The full openclaw.plugin.json schema for this plugin.

{
  "id": "@vainplex/openclaw-knowledge-engine",
  "config": {
    "enabled": true,
    "workspace": "~/.clawd/plugins/knowledge-engine",
    "extraction": {
      "regex": {
        "enabled": true
      },
      "llm": {
        "enabled": true,
        "model": "mistral:7b",
        "endpoint": "http://localhost:11434/api/generate",
        "batchSize": 10,
        "cooldownMs": 30000
      }
    },
    "decay": {
      "enabled": true,
      "intervalHours": 24,
      "rate": 0.02
    },
    "embeddings": {
      "enabled": false,
      "endpoint": "http://localhost:8000/api/v1/collections/facts/add",
      "collectionName": "openclaw-facts",
      "syncIntervalMinutes": 15
    },
    "storage": {
      "maxEntities": 5000,
      "maxFacts": 10000,
      "writeDebounceMs": 15000
    }
  }
}

10. Test Strategy

Testing will be comprehensive and follow the patterns of @vainplex/openclaw-cortex, using Node.js's built-in test runner.

  • Unit Tests: Each class (EntityExtractor, FactStore, LlmEnhancer, etc.) will have its own test file (e.g., fact-store.test.ts). Tests will use mock objects for dependencies like the logger and file system.
  • Integration Tests: hooks.test.ts will test the end-to-end flow by simulating OpenClaw hook events and asserting that the correct file system changes occur.
  • Configuration Tests: config.test.ts will verify that default values are applied correctly and that invalid configurations are handled gracefully.
  • CI/CD: Tests will be run automatically in a CI pipeline on every commit.

11. Migration Guide

This section outlines the process for decommissioning the old Python scripts and migrating to the new plugin.

  1. Disable Old Services: Stop and disable the systemd services and timers for entity-extractor-stream.py, smart-extractor.py, knowledge-engine.py, and cortex-loops-stream.py.

    systemctl stop entity-extractor-stream.service smart-extractor.timer knowledge-engine.service cortex-loops.timer
    systemctl disable entity-extractor-stream.service smart-extractor.timer knowledge-engine.service cortex-loops.timer
    
  2. Install the Plugin: Install the @vainplex/openclaw-knowledge-engine plugin into OpenClaw according to standard procedures.

  3. Configure the Plugin: Create a configuration file at ~/.clawd/plugins/openclaw-knowledge-engine.json (or the equivalent path) using the schema from section 9. Ensure the workspace directory is set to the desired location.

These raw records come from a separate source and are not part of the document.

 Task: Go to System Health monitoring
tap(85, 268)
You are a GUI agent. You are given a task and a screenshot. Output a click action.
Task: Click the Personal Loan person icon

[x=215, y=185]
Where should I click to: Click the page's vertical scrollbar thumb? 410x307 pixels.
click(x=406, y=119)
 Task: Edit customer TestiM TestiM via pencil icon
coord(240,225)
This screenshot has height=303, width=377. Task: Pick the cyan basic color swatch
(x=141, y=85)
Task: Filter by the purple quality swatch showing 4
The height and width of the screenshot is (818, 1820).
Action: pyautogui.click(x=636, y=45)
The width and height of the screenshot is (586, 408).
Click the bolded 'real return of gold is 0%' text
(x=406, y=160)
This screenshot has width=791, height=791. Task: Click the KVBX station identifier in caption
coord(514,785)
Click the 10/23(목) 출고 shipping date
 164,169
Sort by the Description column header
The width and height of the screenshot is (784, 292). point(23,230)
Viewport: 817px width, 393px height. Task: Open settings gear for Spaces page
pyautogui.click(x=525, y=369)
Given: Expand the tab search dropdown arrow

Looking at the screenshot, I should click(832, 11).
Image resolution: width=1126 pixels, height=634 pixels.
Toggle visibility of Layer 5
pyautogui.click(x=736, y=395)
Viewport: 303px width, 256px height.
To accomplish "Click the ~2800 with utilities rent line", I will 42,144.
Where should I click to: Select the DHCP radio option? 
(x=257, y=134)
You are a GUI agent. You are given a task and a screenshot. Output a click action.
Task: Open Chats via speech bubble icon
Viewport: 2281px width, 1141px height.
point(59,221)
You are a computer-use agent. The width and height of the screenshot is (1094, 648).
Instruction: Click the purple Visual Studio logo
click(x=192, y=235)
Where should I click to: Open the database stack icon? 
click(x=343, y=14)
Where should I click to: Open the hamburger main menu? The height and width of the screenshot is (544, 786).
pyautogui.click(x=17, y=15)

  4. Data Migration (Optional):

    • Entities: A one-time script (./scripts/migrate-entities.js) will be provided to convert the old ~/.cortex/knowledge/entities.json format to the new Entity format defined in src/types.ts.
    • Facts: As the old knowledge-engine.py had a different structure and no durable fact store equivalent to facts.json, facts will not be migrated. The system will start with a fresh fact store.
    • TypeDB: No migration from TypeDB will be provided.
  5. Enable and Restart: Enable the plugin in OpenClaw's main configuration and restart the OpenClaw instance. Monitor the logs for successful initialization.


12. Performance Requirements

  • Message Hook Overhead: The synchronous part of the message hook (regex extraction) must complete in under 5ms on average to avoid delaying the message processing pipeline.
  • LLM Latency: LLM processing is asynchronous and batched, so it does not block the main thread. However, the total time to analyze a batch should be logged and monitored.
  • Memory Usage: The plugin's heap size should not exceed 100MB under normal load, assuming the configured maxEntities and maxFacts limits.
  • CPU Usage: Background maintenance tasks (decay, embeddings sync) should be staggered and have low CPU impact, consuming less than 5% of a single core while running.